Well, I don’t consider it dormant because I think it’s it’s a terrific project. I think what happened, or up to a point what happened, was that the business model for streaming was changing really fast. And what was originally commissioned as a three-hour or three-night event, by the time I finished writing it, three hours was not enough. They wanted longer stuff. And somewhere between those two imperatives, the thing sort of fell between two stools. And I still don’t know why they’re not doing it, even if it’s to say, ‘give us ten episodes instead of three or whatever.’ I don’t know why.




It is certainly the case that executives from CBS as well as Alex Kurtzman, the executive producer in charge of the Star Trek Universe, used to talk about limited series being part of the mix of their streaming plans for Star Trek. In fact, when Star Trek: Picard was initially announced, it was reported to be a limited series (or a “10-part movie”).

Meyer revealed to TrekMovie that it was Alex Kurtzman who originally proposed the idea of the Khan miniseries:


The whole idea of it was Alex’s idea. He came to me and said, ‘What do you think about this?,’ and I was over the moon about it. I just thought it was such a great idea. And couldn’t wait to do it.

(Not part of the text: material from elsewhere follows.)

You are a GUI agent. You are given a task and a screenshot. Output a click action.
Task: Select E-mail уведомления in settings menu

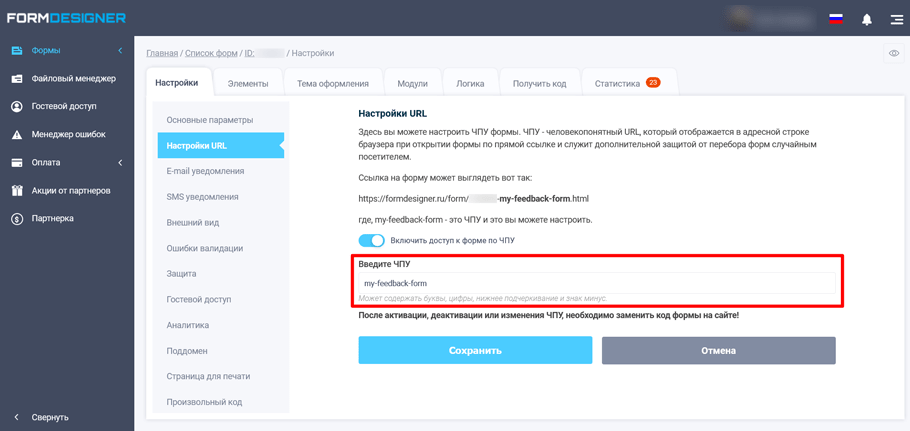205,171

When asked by TrekMovie if he believes the Ceti Alpha V project could be expanded beyond his 3-episode plan and possibly turned into an ongoing series, Meyer was skeptical:



Well, that may be a defect of imagination on my part. I think if it went on and on and on about Khan and Ceti Alpha V  it risks becoming a kind of Gilligan’s Island. Which I think is a wrong idea… It was commissioned as a three-hour thing and there were certain parameters that were put down, to which I adhered. And they’re all fungible.

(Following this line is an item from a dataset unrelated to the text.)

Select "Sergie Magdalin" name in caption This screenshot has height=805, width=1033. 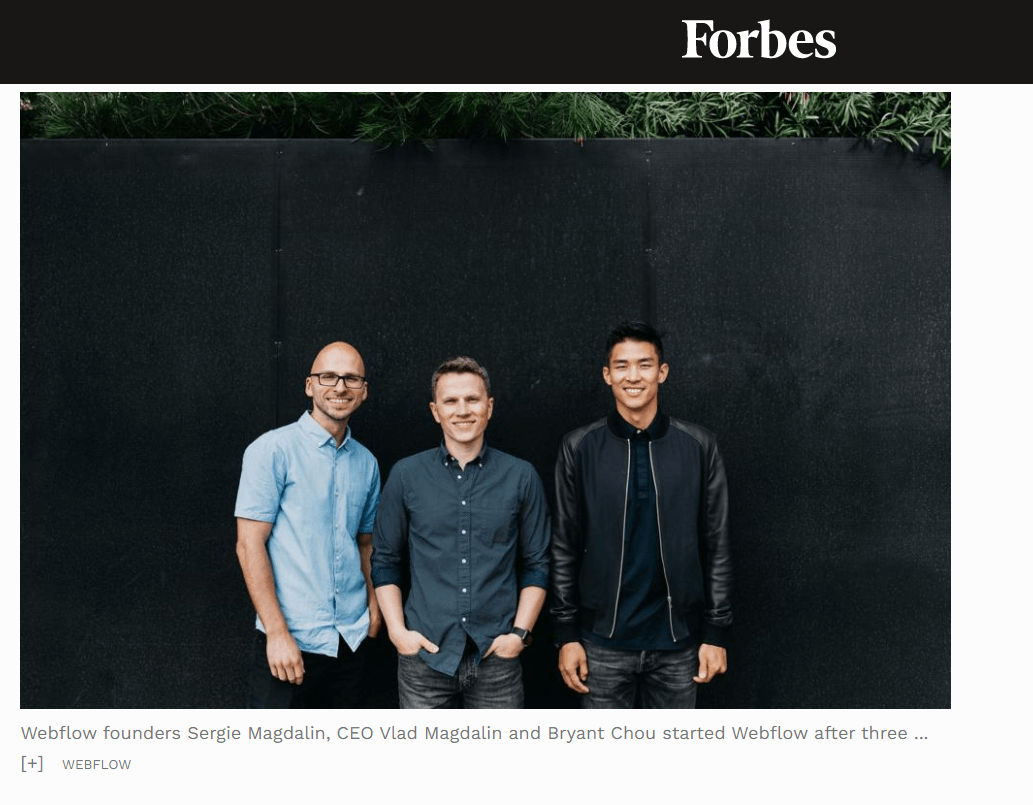coord(258,733)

The dilemma appears to be about finding a way to spread costs and maximize revenue by extending beyond just three episodes, while still making the story work without repeating itself. A longer series would also have to fit with Star Trek canon, which established the genetically enhanced crew of the Botany Bay remained in exile and the Federation was unaware of the explosion of Ceti Alpha VI.

Of course, there could also be other reasons why Kurtzman and Paramount+ have chosen not to move forward—at least not yet—with this project.  While Meyer still feels strongly that the Ceti Alpha V project is a good idea, he confirmed that he still has not heard anything about the status of it.